Stop cleaning and cooking for him.Look after yourself and the children and he will soon get the message that he doesn’t have a maid.


----------



## Thor (Oct 31, 2011)

Be loyal to yourself and your child! Loyalty does not require you to accept abuse to you and your child.

I don't see how you can stay with a pathological liar. If he is indeed one, it seems to me you and your child are going to suffer. Everyone would be better off if you divorced.

The way to deal with bad behavior is boundaries. The nuclear boundary is "I cannot remain in a relationship with a liar". A lesser boundary might be "I won't do chores for someone who does not do their share also".

Did you ever tell him that you are losing the ability to love him or to stay in the relationship? If he knows how serious things are for you and yet he doesn't make changes, he is choosing the consequences.

Note that you don't have to hate someone to leave the relationship. He can have many good attributes, but the bad things can override the good. You can care about him yet not be able to remain in a marriage with him.


----------



## Adelais (Oct 23, 2013)

I'm sorry, Kayfaith, it sounds like you married a man-boy: a boy in a man's body.
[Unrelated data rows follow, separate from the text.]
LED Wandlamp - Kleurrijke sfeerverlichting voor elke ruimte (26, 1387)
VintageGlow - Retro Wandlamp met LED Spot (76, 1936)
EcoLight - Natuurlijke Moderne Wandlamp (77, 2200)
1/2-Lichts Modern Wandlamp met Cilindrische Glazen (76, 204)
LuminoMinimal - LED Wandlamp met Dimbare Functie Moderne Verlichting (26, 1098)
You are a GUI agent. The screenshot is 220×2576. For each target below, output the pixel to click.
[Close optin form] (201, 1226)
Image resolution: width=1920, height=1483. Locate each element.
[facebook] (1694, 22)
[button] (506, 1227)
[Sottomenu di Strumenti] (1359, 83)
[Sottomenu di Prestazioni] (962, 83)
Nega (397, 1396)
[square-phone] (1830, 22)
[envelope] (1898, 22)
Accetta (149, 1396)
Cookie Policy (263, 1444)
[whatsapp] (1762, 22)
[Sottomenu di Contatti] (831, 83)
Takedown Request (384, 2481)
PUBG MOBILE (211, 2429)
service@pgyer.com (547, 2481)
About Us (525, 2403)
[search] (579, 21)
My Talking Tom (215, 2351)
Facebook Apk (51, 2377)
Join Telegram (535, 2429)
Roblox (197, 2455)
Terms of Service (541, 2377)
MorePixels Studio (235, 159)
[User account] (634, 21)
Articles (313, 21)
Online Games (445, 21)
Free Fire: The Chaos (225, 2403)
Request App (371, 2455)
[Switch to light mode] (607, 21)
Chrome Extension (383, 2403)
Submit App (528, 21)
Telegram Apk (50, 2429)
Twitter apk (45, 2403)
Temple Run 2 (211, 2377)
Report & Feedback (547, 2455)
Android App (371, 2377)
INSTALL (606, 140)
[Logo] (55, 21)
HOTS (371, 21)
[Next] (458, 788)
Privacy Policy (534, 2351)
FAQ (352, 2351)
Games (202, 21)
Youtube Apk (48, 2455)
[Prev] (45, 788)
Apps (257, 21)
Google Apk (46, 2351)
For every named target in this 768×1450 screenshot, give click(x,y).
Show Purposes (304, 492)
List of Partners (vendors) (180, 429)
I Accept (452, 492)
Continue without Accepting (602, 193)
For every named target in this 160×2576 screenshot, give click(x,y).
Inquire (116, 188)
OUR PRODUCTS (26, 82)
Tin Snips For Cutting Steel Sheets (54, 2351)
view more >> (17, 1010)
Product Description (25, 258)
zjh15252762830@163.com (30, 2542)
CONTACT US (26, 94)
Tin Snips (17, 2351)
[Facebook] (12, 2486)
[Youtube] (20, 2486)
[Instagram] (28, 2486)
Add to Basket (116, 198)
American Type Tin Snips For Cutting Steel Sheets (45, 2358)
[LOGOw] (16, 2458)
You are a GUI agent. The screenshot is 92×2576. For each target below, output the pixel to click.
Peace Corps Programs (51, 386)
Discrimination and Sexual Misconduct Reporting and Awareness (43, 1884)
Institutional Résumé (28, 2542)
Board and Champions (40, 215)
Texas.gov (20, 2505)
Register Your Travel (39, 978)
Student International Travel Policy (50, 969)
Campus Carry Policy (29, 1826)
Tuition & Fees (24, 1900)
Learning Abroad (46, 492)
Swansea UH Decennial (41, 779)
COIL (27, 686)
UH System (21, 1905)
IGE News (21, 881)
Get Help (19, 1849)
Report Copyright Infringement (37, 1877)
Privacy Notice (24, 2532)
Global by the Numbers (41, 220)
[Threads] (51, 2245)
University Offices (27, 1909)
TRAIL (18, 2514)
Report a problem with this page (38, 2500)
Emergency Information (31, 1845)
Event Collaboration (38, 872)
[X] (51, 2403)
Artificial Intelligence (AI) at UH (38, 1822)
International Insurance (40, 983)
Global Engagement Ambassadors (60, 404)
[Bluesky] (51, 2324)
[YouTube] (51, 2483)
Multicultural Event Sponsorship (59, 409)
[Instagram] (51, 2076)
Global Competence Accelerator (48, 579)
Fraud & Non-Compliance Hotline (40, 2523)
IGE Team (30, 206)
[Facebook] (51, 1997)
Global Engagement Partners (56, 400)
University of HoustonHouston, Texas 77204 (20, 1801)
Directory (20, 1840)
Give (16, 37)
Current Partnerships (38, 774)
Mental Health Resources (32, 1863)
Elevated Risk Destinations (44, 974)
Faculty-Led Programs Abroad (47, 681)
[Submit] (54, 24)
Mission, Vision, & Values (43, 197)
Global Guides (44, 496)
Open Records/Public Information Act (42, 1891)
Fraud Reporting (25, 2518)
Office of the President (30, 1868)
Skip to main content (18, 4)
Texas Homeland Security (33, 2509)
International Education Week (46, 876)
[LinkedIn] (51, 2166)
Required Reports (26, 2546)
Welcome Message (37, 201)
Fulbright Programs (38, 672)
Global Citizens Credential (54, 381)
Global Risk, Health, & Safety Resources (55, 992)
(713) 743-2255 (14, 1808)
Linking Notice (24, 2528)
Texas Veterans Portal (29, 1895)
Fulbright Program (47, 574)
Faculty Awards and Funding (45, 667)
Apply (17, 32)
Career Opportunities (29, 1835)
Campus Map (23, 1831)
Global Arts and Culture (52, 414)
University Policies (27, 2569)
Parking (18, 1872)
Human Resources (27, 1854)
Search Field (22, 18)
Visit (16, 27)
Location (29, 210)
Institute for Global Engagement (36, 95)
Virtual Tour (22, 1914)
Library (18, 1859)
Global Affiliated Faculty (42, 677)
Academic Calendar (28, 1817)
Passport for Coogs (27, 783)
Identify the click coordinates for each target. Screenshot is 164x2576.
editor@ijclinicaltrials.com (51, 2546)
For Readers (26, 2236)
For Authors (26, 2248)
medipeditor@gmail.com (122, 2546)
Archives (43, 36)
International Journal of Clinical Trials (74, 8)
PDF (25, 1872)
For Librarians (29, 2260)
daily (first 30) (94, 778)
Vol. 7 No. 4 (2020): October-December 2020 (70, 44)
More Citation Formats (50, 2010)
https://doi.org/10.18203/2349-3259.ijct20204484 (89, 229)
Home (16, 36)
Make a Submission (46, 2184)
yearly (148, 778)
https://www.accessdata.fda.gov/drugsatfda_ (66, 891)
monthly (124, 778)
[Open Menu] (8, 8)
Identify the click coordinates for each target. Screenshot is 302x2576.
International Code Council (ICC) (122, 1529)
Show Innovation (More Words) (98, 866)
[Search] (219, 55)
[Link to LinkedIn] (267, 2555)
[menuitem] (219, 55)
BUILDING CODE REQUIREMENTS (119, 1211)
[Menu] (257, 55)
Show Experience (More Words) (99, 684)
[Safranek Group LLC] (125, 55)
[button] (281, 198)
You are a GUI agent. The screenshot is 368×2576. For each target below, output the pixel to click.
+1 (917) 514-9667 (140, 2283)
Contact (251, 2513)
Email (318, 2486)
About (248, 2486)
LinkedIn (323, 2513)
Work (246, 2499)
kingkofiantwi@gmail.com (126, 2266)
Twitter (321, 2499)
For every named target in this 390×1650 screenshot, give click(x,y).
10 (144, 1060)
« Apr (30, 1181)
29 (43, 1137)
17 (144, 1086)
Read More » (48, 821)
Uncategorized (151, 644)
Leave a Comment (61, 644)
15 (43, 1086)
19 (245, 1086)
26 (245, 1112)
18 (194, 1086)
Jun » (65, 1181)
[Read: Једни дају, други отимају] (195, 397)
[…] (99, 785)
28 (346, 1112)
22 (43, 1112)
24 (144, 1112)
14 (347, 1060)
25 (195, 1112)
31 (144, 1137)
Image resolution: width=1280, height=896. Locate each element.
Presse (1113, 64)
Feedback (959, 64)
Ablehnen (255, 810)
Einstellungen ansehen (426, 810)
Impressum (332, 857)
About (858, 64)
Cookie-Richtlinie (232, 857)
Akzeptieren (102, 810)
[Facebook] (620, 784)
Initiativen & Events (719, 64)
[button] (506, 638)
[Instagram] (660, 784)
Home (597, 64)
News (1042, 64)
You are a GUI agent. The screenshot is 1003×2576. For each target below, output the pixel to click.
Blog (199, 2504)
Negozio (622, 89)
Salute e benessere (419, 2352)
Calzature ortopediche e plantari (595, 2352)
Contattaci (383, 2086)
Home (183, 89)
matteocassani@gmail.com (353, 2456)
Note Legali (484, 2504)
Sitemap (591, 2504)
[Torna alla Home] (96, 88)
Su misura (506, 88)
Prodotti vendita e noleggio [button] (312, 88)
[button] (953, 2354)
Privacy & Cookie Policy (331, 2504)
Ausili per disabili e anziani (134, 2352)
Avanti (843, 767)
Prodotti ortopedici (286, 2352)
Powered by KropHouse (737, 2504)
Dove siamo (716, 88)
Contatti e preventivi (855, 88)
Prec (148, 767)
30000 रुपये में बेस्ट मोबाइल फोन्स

He is not behaving like a man, a father, a protector. He is not going to change unless he sees that he needs to.

Like Thor says, you will need to tell him your boundaries. First you need to figure out what your boundaries are, what you are willing to live with in a marriage

You are right about actions speaking louder than words. What are you willing to do if his actions don't meet his words? How many chances does he get? Has he used them up already?

Sometimes you have to be willing to lose your marriage to save it. If you are willing to walk away from his abuses, and he knows it by YOUR actions he might begin to take a serious look at himself. You will need to follow through, like not threatening divorce, but going to the courthouse to get a copy of the papers and start filling them out, discussing child custody, etc. That will prove to him that you are serious. Hold onto them after you have filled them out and if he backslides, file them.


----------